Наверняка вы видели подобные фрагменты в каком-нибудь фильме: на столе неподвижно лежит рассеченный пациент, вокруг которого торжественно движутся врачи, и зрители – студенты или встревоженные родственники – застыли, как в музее перед картиной. В нашем случае картина рассечена, как и пациент, но Бэкон не изображает врачей, и фигура не под наркозом: она раздвигает ноги, мотает головой. Картина оперирует себя сама. Или же автор, как жестокий демиург, заставляет фигуры ломаться и выворачиваться даже в момент влечения? Может, он издевается над естественным, трактуя его как болезнь, требующую хирургического вмешательства?
Пожалуй, дело немного в другом. Бэкон акцентирует наше внимание на простом факте: мы внимательны и заворожены, только когда речь о жизни и смерти идет прямо сейчас. Однако все бытие человека в каждый момент его существования это дело жизни и смерти. Мы бьемся и пульсируем в четко очерченных границах этого бытия: от момента рождения до неизбежного момента смерти. У Бэкона разговор идет именно об этом ощущении вброшенности в мир, когда ты краем глаза замечаешь непроницаемые стены, окружившие тебя, свечение ламп, операционный стол. Осознание смерти создало нашу культуру и лишило нас покоя. Стоя за стеклом, мы видим: если Бог и присутствует тут, то совсем не для того, чтобы коснуться фигуры или принести ей экстаз, а чтобы записать показания органов, проверить состояние вечной жертвы этого эксперимента – жизни безграничного сознания в условиях непреодолимых ограничений.
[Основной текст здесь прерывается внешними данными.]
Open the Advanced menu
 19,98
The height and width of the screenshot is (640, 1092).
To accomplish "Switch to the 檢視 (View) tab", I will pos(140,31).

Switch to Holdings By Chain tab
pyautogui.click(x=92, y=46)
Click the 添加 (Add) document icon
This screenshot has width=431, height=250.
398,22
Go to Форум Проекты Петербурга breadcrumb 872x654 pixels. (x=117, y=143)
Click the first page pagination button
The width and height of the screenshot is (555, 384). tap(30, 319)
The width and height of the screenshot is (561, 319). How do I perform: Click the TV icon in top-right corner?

Вот она сцена – сансара, замкнутый круг, Эрос и Танатос, влечение к бесконечному, прерываемое смертью. Герои Бэкона заточены в декорации реальности, они бьются о стены этих декораций, их реальность искусственна, как и любая реальность в принципе.
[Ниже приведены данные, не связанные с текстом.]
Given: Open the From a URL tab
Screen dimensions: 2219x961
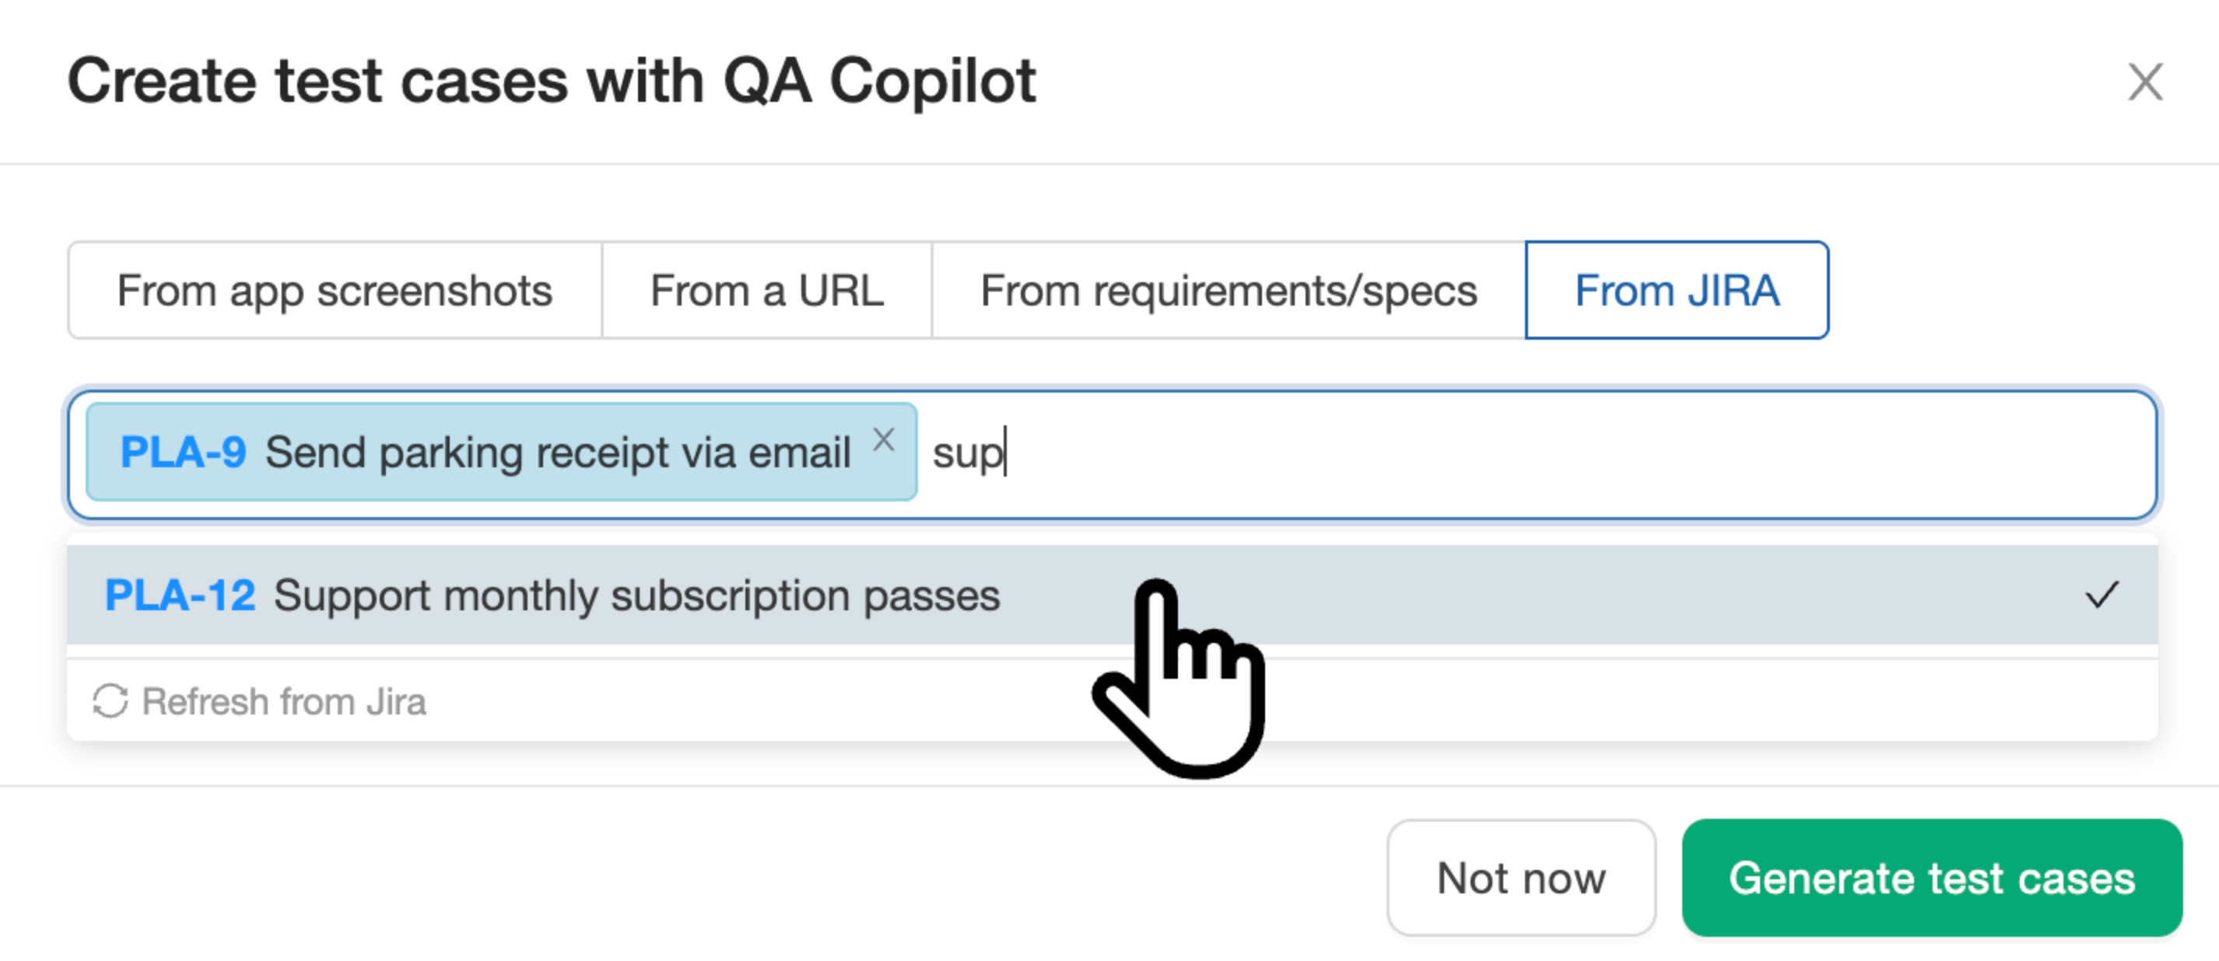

Ощущение взгляда в операционную усиливается тем, что автор предпочитал экспонировать свои картины в раме и за стеклом. Этот дополнительный слой создан Бэконом как будто для того, чтобы подчеркнуть искусственность происходящего, отодвинуть эту обнаженную плоть на пару сантиметров от лица смотрящего и позволить нам трактовать картину именно как классическую работу, предполагающую возвышенную дистанцию. Он хотел утвердить ее положение в сакральном пространстве – не храма, но музея, подчеркивая ее инаковость, оторванность от фактического. Фрэнсис часто говорил о себе как о «ловце образов», видимо, в этом сокрыт секрет особой достоверности его полотен (при всей мнимой ирреалистичности их пластического языка). В разомкнутом портике капеллы Корнаро помпезно сияет обещание божественного прикосновения.